> [TASK PROMPT]:
Filter the listing below to the lines that include the string "agent", and copy each such line.

** Begin ENTRIES SUPPLIED **

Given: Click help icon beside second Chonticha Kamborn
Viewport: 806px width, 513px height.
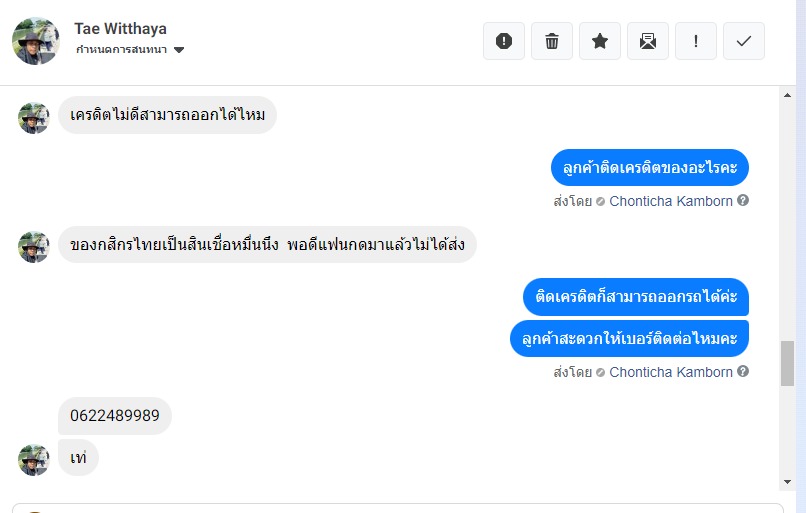Looking at the screenshot, I should click(743, 372).
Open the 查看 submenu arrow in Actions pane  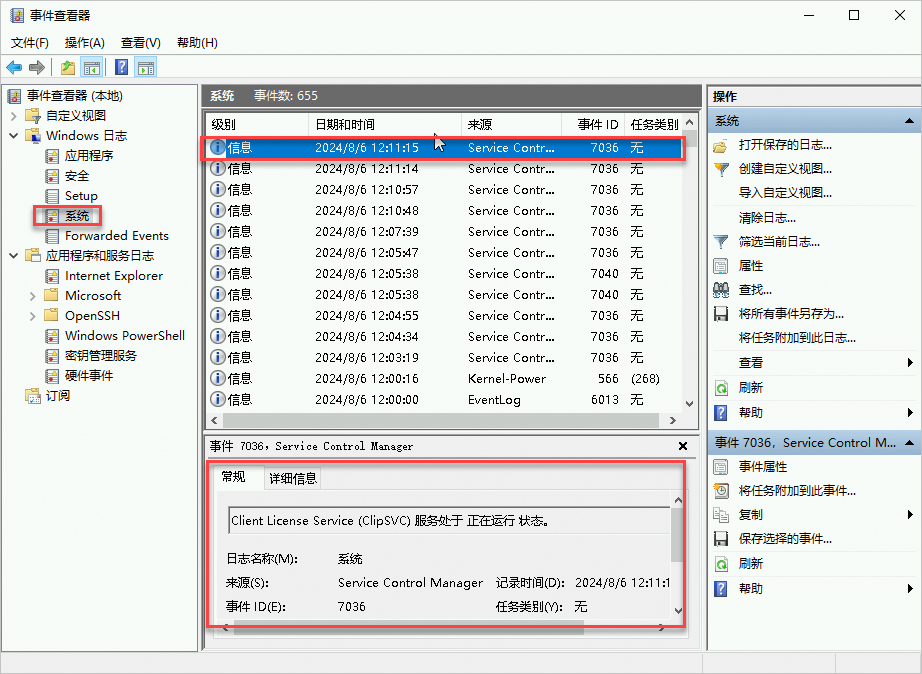pyautogui.click(x=908, y=363)
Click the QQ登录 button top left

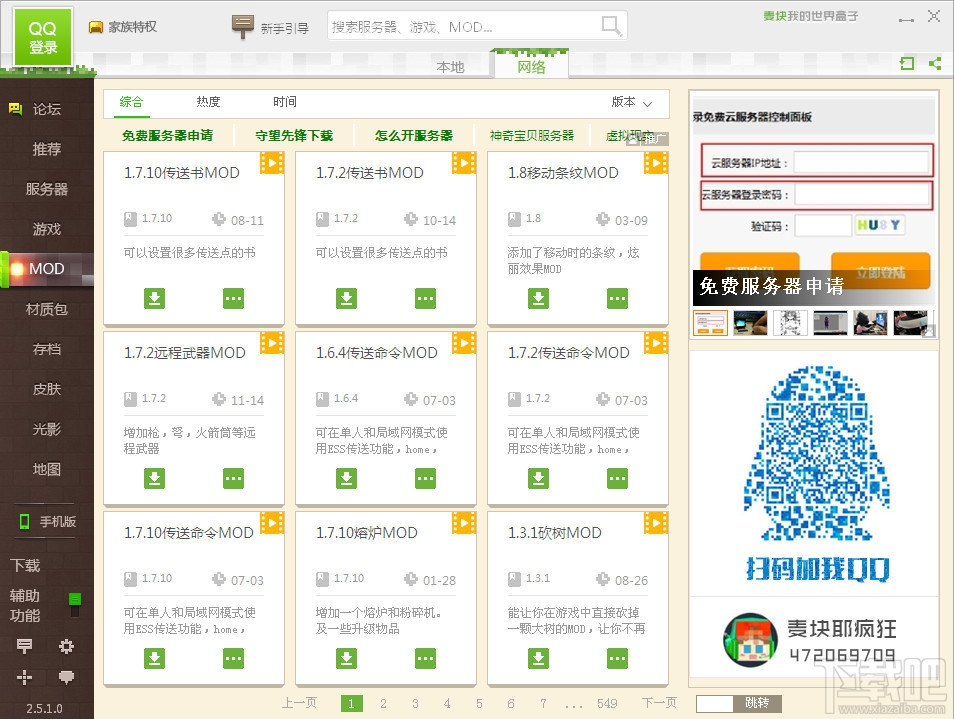(x=40, y=33)
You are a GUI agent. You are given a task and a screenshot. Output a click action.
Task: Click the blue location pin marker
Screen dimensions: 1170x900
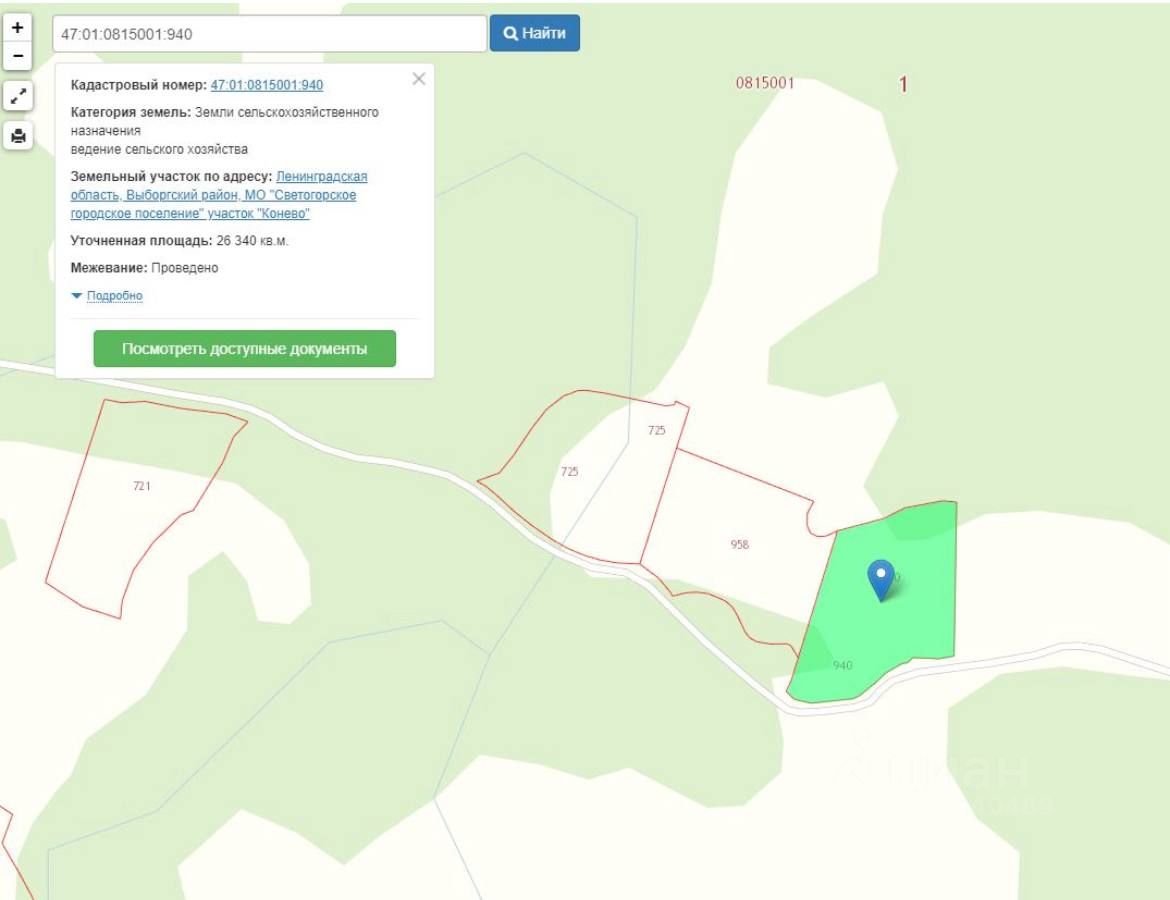pos(881,580)
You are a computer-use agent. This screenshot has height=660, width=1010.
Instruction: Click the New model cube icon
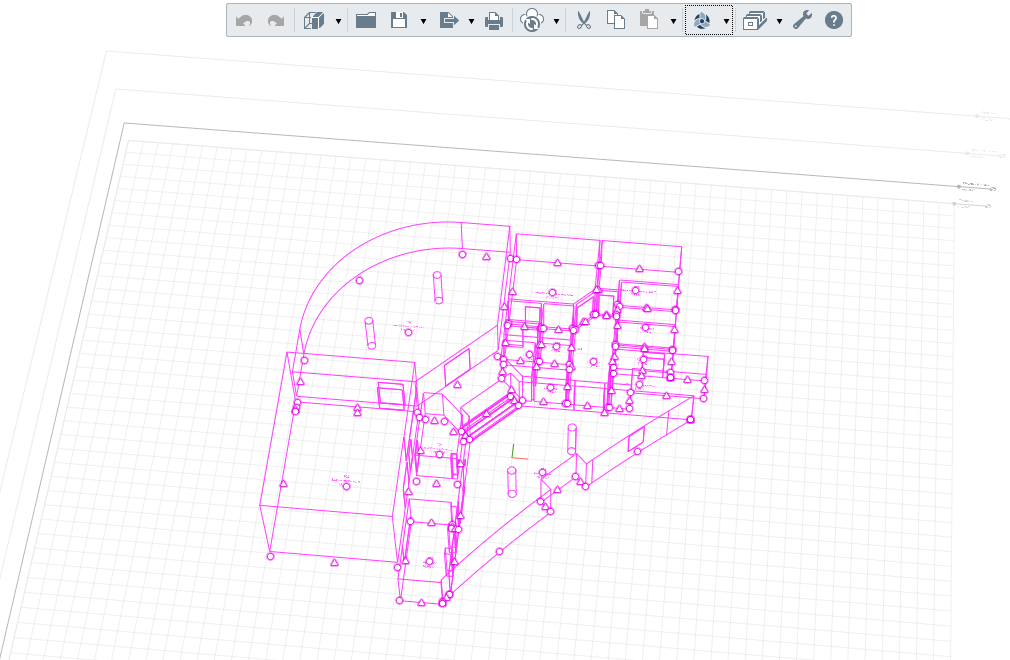315,21
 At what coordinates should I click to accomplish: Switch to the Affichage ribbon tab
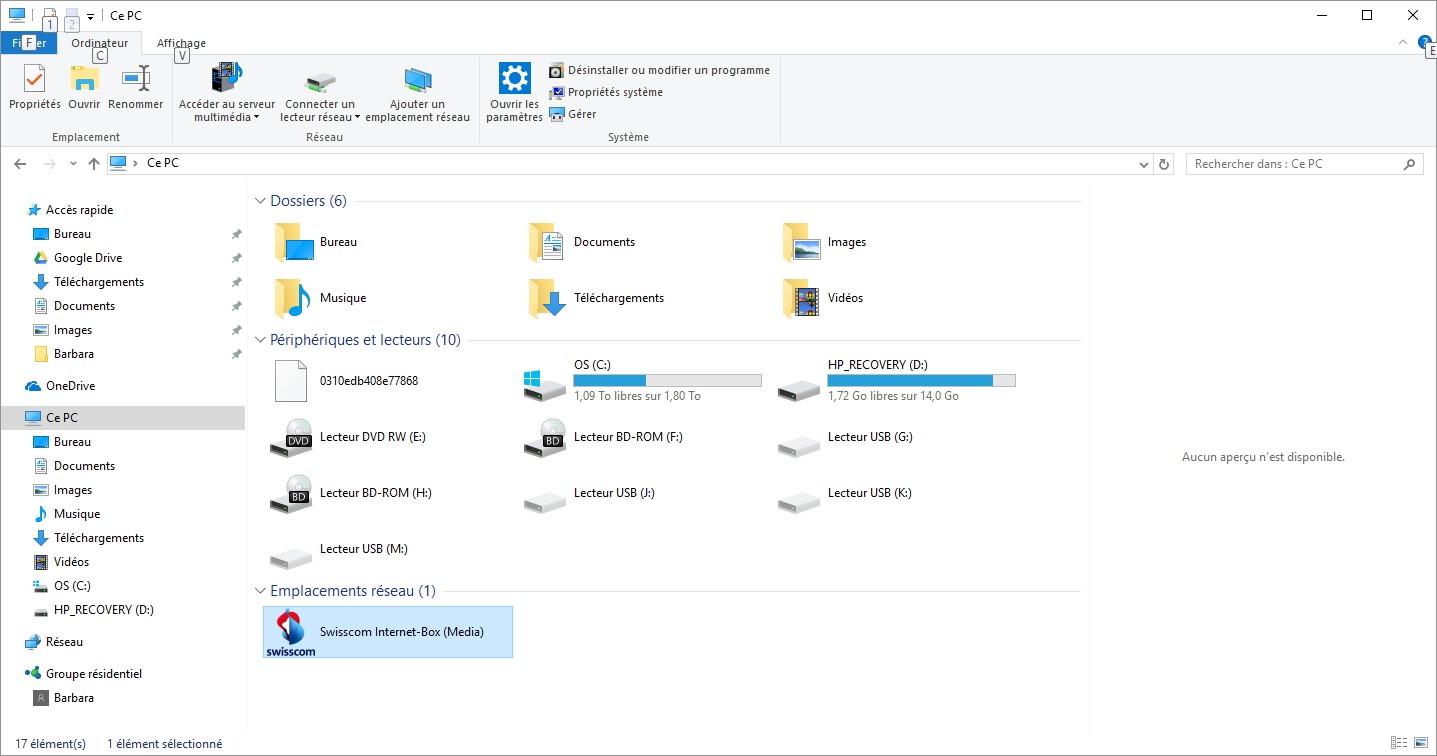[x=181, y=43]
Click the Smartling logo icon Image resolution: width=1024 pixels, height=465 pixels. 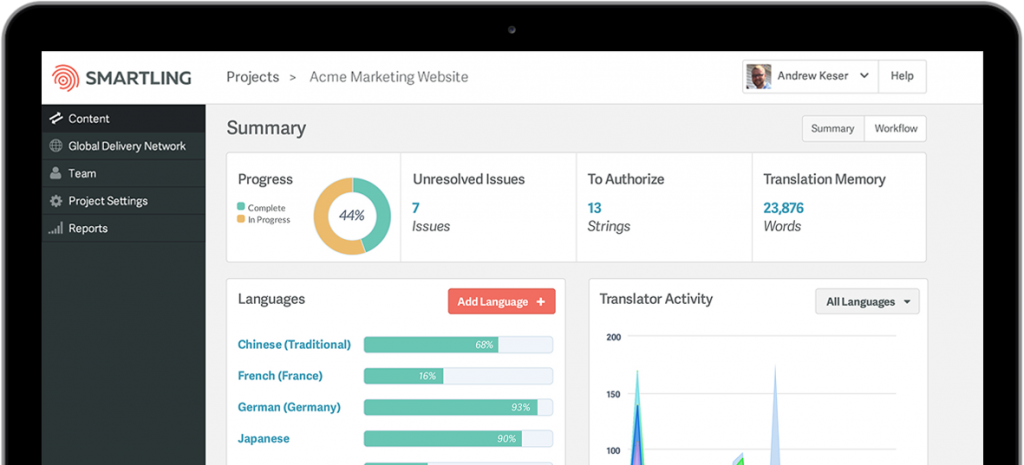[x=64, y=77]
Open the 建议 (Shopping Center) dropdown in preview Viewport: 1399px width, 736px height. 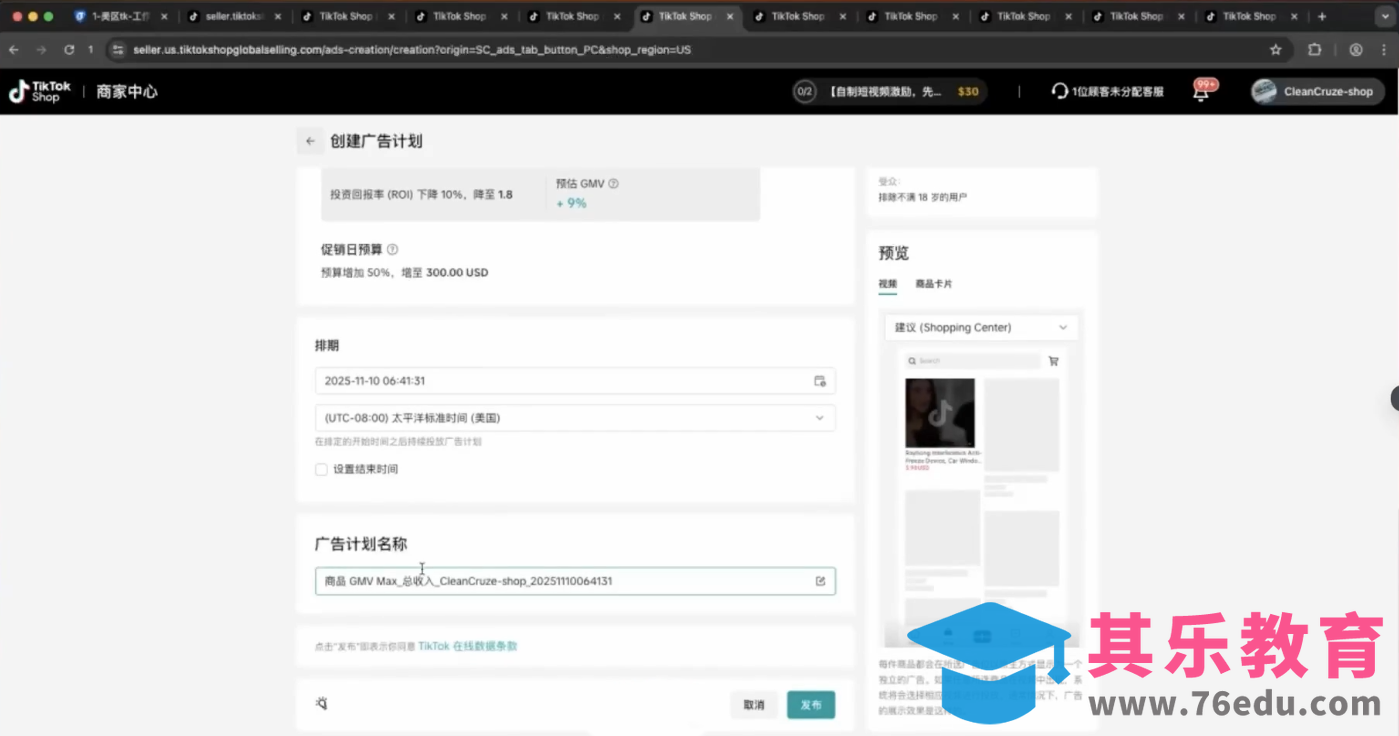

** End ENTRIES SUPPLIED **

> [IN RESPONSE]:
You are a GUI agent. You are given a task and a screenshot. Output a click action.
You are a computer-use agent. This screenshot has height=660, width=1010.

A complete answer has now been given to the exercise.